Vilmos Sipos

Personal information
- Date of birth: 24 January 1914
- Place of birth: Wilhelmsburg, Austria-Hungary
- Date of death: 25 July 1978 (aged 64)
- Place of death: Paris, France
- Position: Striker

Youth career
- 0000–1930: Građanski Sr.Mitrovica

Senior career*
- Years: Team / Apps / (Gls)
- 1930–1931: Jugoslavija Belgrade / 6 / (1)
- 1932–1935: Građanski Zagreb / 35 / (8)
- 1935–1936: Young Boys / 24 / (?)
- 1936–1937: FC Sète / 15 / (2)
- 1937–1939: Građanski Zagreb / 25 / (6)
- 1939–1942: Rapid București / 38 / (17)
- 1942–1946: Ferencváros / 121 / (32)
- 1946–1947: Bologna / 9 / (0)
- 1947–1948: Correggio
- 1948–1949: Grosseto / 22 / (3)
- 1949–1951: Arsenale Messina / 34 / (?)
- FC Jeunesse Oran

International career
- 1934–1939: Yugoslavia / 13 / (1)
- 1945–1946: Hungary / 2 / (0)

Managerial career
- FC Jeunesse Oran

= Vilmos Sipos =

Hungarian footballer and manager

Vilmos Sipos (24 January 1914 – 25 July 1978), also known as Vilim Šipoš and Willy Sipos, was a Hungarian football player and manager. He played for several clubs in a number of countries, having represented Yugoslavia and Hungary at the national level.

==Career==
Born in Wilhelmsburg, Austria, ethnically Hungarian, he began playing with SK Građanski Sremska Mitrovica, a local club in Vojvodina. There he was spotted by SK Jugoslavija who offered him to move to Belgrade in 1930. After one season he moved to the Yugoslav First League, HŠK Građanski where he played until 1934. By 1934 the Yugoslav Football Association invited him to play for the Yugoslavia national team, having debuted on 18 March 1934 in a match against Bulgaria, a 2–1 win.

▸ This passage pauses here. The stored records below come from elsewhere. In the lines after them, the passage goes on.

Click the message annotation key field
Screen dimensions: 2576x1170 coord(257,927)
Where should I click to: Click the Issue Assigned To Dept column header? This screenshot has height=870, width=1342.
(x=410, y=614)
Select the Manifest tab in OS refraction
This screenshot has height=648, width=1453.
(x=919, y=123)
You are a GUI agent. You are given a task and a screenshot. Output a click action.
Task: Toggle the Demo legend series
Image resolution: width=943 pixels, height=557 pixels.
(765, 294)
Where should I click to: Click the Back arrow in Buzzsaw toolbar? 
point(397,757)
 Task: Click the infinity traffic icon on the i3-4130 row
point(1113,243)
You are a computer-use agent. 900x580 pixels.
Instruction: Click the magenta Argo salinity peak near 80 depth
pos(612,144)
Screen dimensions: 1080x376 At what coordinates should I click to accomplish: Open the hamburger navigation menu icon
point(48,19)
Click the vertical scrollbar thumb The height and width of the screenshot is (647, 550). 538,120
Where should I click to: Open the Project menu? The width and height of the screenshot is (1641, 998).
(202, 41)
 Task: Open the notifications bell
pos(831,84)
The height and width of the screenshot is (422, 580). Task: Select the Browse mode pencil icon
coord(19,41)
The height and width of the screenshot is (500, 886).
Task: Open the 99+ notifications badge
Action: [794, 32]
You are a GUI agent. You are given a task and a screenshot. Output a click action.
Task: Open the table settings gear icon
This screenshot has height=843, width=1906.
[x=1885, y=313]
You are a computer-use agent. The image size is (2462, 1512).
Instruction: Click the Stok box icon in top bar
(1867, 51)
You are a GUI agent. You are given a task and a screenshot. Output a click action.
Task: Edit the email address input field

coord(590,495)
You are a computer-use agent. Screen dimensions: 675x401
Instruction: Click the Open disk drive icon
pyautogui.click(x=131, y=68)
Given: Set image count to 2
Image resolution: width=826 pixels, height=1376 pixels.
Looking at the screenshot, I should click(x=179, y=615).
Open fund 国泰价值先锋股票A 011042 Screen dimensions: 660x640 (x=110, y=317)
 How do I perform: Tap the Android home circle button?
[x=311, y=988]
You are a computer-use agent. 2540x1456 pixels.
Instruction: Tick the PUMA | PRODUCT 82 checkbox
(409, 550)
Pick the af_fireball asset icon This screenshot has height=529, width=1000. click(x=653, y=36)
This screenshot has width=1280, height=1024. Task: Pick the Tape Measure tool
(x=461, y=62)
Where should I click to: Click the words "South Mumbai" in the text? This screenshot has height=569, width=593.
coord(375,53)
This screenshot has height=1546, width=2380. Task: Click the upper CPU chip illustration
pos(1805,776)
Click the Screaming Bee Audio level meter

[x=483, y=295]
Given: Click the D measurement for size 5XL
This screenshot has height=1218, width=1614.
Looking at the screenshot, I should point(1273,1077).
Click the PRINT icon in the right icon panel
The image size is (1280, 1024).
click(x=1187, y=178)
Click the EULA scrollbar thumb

After the end of the war in 1945, Ferencváros finished in 5th place in 1946. In summer 1946 Sipos accepted an offer from Italian Bologna FC, coached by the Hungarian József Viola. The club had dominated the Serie A by the late 1930s winning 4 titles between 1935 and 1941, but that season, 1946–47 Bologna finished 5th. Sipos left next summer, but stayed in Italy where he played with several clubs such as Correggio, Grosseto and Arsenale Messina. Before retiring he played one season in French Algeria with FC Jeunesse Oran where he was simultaneously the main coach and player.